Elsewhere, child mortality statistics bear this out. For every thousand live births in sub-Saharan Africa, ninety-eight boys compared with eighty-six girls die by the age of five. Research Lawn and her colleagues published in the journal Pediatric Research in 2013 confirmed that a boy is 14 per cent more likely to be born prematurely than a girl, and is more likely to suffer disabilities ranging from blindness and deafness to cerebral palsy when he’s at the same stage of prematurity as a girl. In the same journal in 2012 a team from King’s College London reported that male babies born very prematurely are more likely to stay longer in hospital, to die, or to suffer brain and breathing problems.

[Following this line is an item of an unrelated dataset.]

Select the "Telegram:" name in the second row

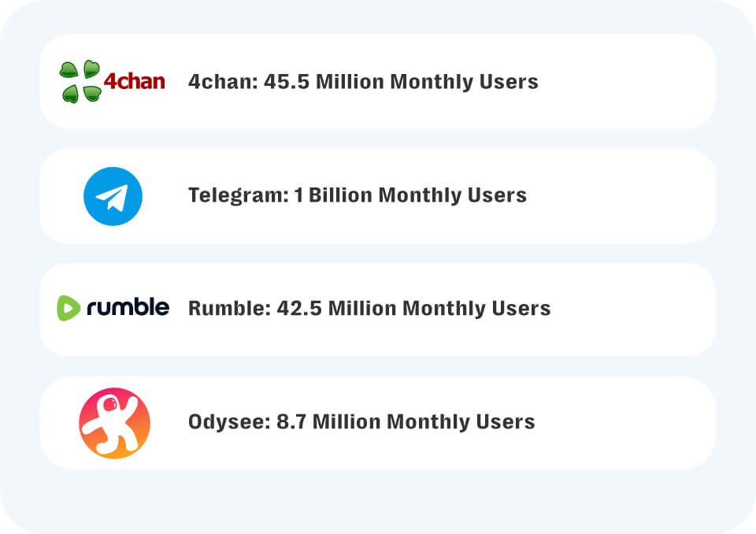(238, 195)
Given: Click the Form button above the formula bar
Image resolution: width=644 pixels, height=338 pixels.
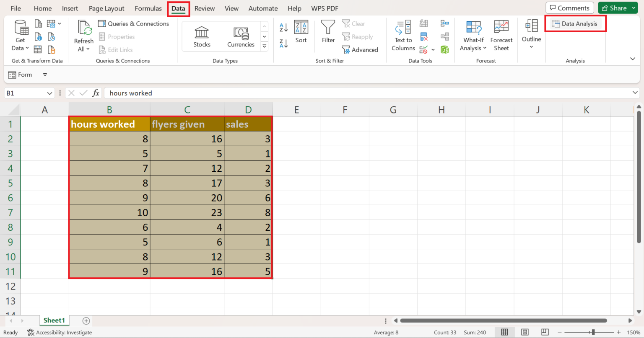Looking at the screenshot, I should click(x=20, y=75).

‘I always thought that it was physically mediated, because boys are slightly bigger, but I think it’s also biological susceptibility to injury,’ says Lawn. One explanation for more boys being born preterm is that mothers expecting boys are, for reasons unknown, more likely to have placental problems and high blood pressure. Research published by scientists from the University of Adelaide in the journal Molecular Human Reproduction in 2014 showed that newborn girls may be healthier on average because a mother’s placenta behaves differently depending on the sex of the baby. With female foetuses, the placenta does more to maintain the pregnancy and increase immunity against infections. Why this is, nobody understands. It could be because, before birth, the normal human sex ratio is slightly skewed towards boys. The difference after birth might simply be nature’s way of correcting the balance.
But the reasons could also be more complicated. After all, a baby girl’s natural survival edge stays with her throughout her entire life. Girls aren’t just born survivors, they grow up to be better survivors too.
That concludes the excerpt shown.